The last stages of the period of unrest were marked by two more violent incidents. On 18 February, a Palestinian cab driver was shot and killed by Israeli soldiers after driving into an Israeli patrol in the Askar Camp, injuring two soldiers. The Israeli military claimed the incident was a deliberate vehicle-ramming attack, while some Palestinian eye-witnesses claimed that it had been accidental, with the cab driver swerving to try to avoid hitting protestors who were throwing stones at the patrol. On 22 February, a grenade was thrown at an Israeli border post at the Damascus Gate in Jerusalem, injuring twelve Israeli soldiers, two Israeli civilians, and three Palestinian civilians, most with light injuries. The PLO claimed responsibility for the attack, the most serious attack in Jerusalem since October 1986. Seventy Palestinians were subsequently detained by Israeli forces for interrogation over the attack.

Some protests would continue throughout the next days of February, including a shopkeepers strike in Gaza City in protest over arrests of Palestinian university students, however, the wave of unrest mostly subsided. During this period, Israeli authorities would order Hebron University closed for three weeks and Al-Azhar University – Gaza closed for ten days, the later after having had to force open the campus gates to disperse a student demonstration.

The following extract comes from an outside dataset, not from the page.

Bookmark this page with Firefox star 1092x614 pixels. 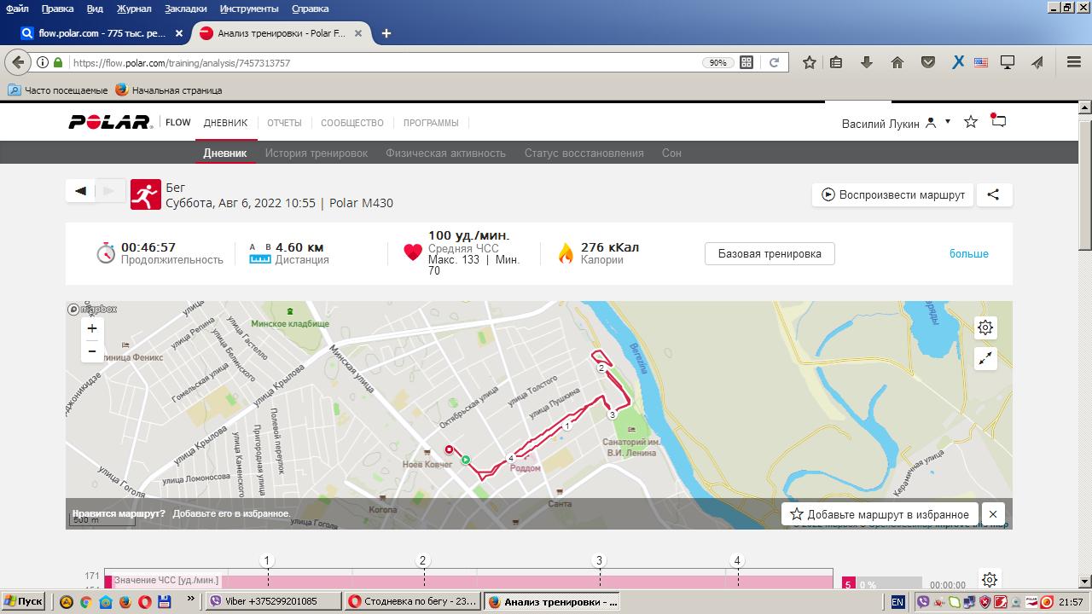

On 21 February, the Gaza Trade Union of Carpenters and Construction Workers would also hold the first union election in the Gaza Strip in twenty years, despite the Israeli authorities having banned the union from holding the election.

== Analysis ==
Glenn Frankel of The Washington Post suggested that there was "a shift in the nature of the struggle here," moving away from a conflict between the Israeli military and "professional terrorists imported from outside the West Bank" towards a conflict that centred around incidents that were "initiated locally, most of them by Palestinian youths." Penny Johnson of Birzeit University argued that some commentators "exaggerate the novelty of the forms of protest—many have been employed by Palestinians in the occupied territories during the last two decades," but that the commentators "rightly emphasise the re-emergence of mass mobilisation" among the Palestinian population. Johnson also argued that the Israeli military's response to the unrest was not just "a response to growing unrest (which in itself is an outgrowth of Rabin's "iron fist" policy, among other factors). Instead, military policy has been informed by political objectives, and army actions toward universities are one of the most striking examples."

== Aftermath ==
A larger wave of unrest would break out in the West Bank in late March 1987, including a Palestinian prisoners' hunger strike, the killing of an Israeli settler, and the killing of a Birzeit University student. Tensions in the Israeli–Palestinian conflict would continue to increase through mid to late 1987, ultimately culminating in the breakout of the First Intifada in December, the largest wave of protests, strikes, boycotts, and acts of civil disobedience by Palestinians since the beginning of the Israeli occupation in 1967.

Alternative Information Center director Michel Warschawski's trial on aiding the Popular Front for the Liberation of Palestine would last until 1989, when he would be found guilty of having printed a booklet authored by the PFLP on how to endure Israeli torture techniques. He was sentenced to twenty months incarceration, which he served in the Maasiyahu Prison.